=== Task instructions ===
Send back exactly the lines from the opening line of the records below through the one with "Versandkosten (420, 610)".

=== Data to examine ===
......
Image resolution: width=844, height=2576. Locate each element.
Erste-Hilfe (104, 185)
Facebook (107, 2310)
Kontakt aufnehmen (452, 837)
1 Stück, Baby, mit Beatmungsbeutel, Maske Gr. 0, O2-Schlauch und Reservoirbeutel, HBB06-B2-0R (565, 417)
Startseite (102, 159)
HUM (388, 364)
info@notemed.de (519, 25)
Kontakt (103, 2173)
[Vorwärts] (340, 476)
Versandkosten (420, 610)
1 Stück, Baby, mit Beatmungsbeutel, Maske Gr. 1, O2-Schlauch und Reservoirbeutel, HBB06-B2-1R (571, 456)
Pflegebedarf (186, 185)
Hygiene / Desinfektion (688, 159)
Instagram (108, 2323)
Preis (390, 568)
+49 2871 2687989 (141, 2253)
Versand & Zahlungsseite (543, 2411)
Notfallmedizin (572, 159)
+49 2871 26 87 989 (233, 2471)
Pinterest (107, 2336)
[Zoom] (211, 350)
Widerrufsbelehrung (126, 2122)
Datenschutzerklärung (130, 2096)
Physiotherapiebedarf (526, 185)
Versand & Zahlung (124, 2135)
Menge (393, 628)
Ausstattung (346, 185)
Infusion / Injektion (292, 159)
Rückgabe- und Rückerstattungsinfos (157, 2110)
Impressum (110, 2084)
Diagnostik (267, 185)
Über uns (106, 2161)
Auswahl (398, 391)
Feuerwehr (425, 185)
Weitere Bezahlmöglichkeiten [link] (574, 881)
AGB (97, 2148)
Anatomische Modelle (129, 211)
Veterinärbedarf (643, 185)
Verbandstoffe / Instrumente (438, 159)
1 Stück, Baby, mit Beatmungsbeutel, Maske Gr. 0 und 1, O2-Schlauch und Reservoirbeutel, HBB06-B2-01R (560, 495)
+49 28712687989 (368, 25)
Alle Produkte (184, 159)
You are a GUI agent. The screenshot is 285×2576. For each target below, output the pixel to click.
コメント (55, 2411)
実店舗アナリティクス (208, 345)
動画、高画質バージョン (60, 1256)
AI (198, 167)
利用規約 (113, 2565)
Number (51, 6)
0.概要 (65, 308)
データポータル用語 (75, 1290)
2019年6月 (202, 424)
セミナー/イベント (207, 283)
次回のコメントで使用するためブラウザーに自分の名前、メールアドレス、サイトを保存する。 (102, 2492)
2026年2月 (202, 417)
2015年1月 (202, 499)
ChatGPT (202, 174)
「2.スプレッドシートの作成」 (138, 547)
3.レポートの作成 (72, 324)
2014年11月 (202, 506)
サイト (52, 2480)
......
=== Finished task ===
Image resolution: width=844, height=2576. Locate each element.
Erste-Hilfe (104, 185)
Facebook (107, 2310)
Kontakt aufnehmen (452, 837)
1 Stück, Baby, mit Beatmungsbeutel, Maske Gr. 0, O2-Schlauch und Reservoirbeutel, HBB06-B2-0R (565, 417)
Startseite (102, 159)
HUM (388, 364)
info@notemed.de (519, 25)
Kontakt (103, 2173)
[Vorwärts] (340, 476)
Versandkosten (420, 610)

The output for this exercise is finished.